■ MATERIAL PROVIDED:
┌────────

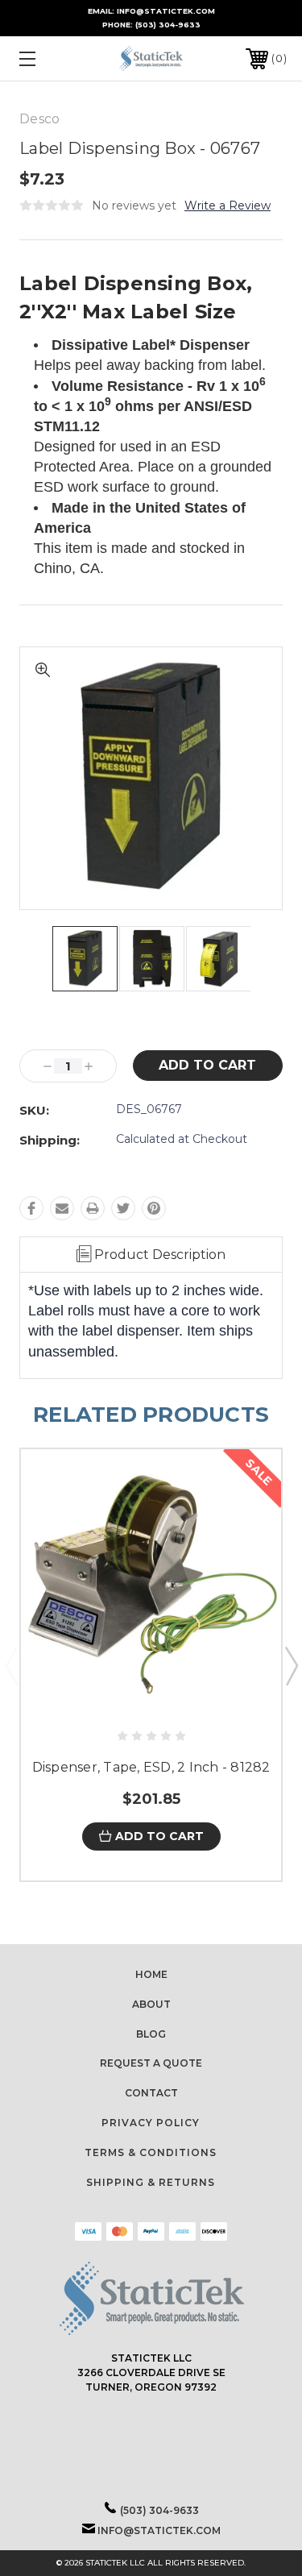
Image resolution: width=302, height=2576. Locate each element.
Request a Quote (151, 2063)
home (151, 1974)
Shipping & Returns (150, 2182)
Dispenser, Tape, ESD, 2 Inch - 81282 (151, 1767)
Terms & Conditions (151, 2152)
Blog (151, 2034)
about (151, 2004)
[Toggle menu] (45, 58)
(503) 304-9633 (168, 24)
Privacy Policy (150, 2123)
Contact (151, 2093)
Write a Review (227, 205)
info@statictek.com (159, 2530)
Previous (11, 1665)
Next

└────────

■ WORK INSTRUCTION: Print only the lines from the opening line of the listing to the line containing "Privacy Policy (150, 2123)", inclusive, exactly as they appear and without pictures.

■ RESULT OF THIS EXERCISE:
Image resolution: width=302, height=2576. Locate each element.
Request a Quote (151, 2063)
home (151, 1974)
Shipping & Returns (150, 2182)
Dispenser, Tape, ESD, 2 Inch - 81282 (151, 1767)
Terms & Conditions (151, 2152)
Blog (151, 2034)
about (151, 2004)
[Toggle menu] (45, 58)
(503) 304-9633 (168, 24)
Privacy Policy (150, 2123)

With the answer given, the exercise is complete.